Bearing titles such as Stag, Man’s Conquest, and American Manhood, the pulps explicitly invoked, harnessed, and propagated a vision of masculinity rooted in patriotism, racial dominance, sexual conquest, physical toughness, and pugnacity. As such, they worked to resolve the widespread and oft-voiced mid-century fear that American men had gone soft. American men, many claimed, were overly mothered, sexually impotent, and sheltered from the strenuous life in cushy corporate jobs. As such, they were not prepared to resist the rising tide of communism at home or abroad. But not in the world of the pulps. There, lurid tales of combat heroism and carnal virility, often drawn from World War II and the Korean War, served as “antidotes to men’s fears and anxieties” (p. 229). In these stories, U.S. soldiers were always the good guys. They defeated ruthless enemies (Nazis and communists, typically), endured harrowing physical trials, and seduced or subdued sensual, exotic women.
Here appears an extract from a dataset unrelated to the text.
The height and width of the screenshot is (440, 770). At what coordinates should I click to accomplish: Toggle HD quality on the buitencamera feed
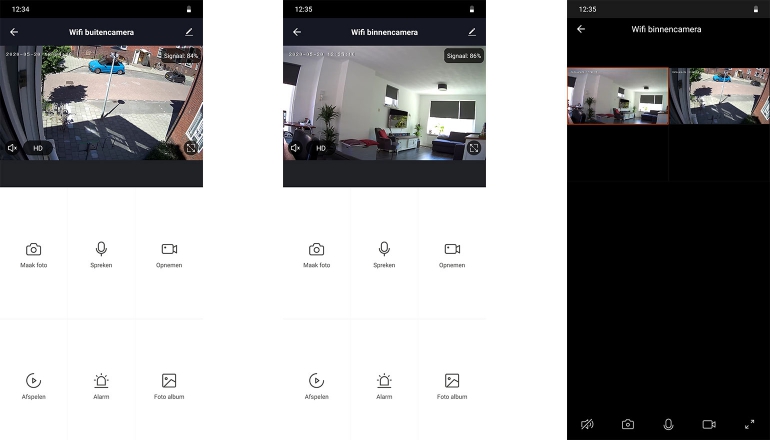pos(38,148)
Wildly popular among young men at home in the 1950s and 1960s, selling millions of copies a year, the pulps were also a hit at PX newsstands across Vietnam. As Daddis tells it, the pulps’ version of war, so wildly out of touch with its realities, helped ensure that American men were poorly prepared to grasp the complexities of the Vietnam War. Furthermore, he argues, pulp fantasies primed many American soldiers to commit atrocities against civilians, including the rape of Vietnamese women.
Daddis has clearly spent much time in this world. His work references hundreds of stories published across more than two decades, and the book usefully features dozens of illustrations that spotlight the gendered and racialized discourses at work in the pulps. What is more, drawing on veterans’ oral histories and memoirs, Daddis demonstrates a strong connection between the fantasy world of the pulps and how U.S. soldiers actually perceived the war in Vietnam and their role in it—at least its initial stages. Yet Daddis notes that as the war in Vietnam wore on, its realities destroyed most of the illusions the magazines offered. Combat wasn’t heroic, manly, or meaningful. It was senseless and destructive. Consequently, the pulps began to decline in the early 1970s as Americans reckoned with the costs of the failed Vietnam War and what it said about their nation and their values. Still, as Daddis explains, fantasies of martial manhood were quickly resuscitated in other forms as Americans waged new wars in the 1980s and afterward.
More engagement with the literary cultures of previous wars would have broadened Daddis’s analysis. After all, soldiers in the Civil War and World War I also marched off with fantasies of combat heroism and racial dominance in their heads. Nevertheless, in telling this story, Pulp Vietnam examines an overlooked piece of Cold War culture and explains how it helped create real-world forms of violence.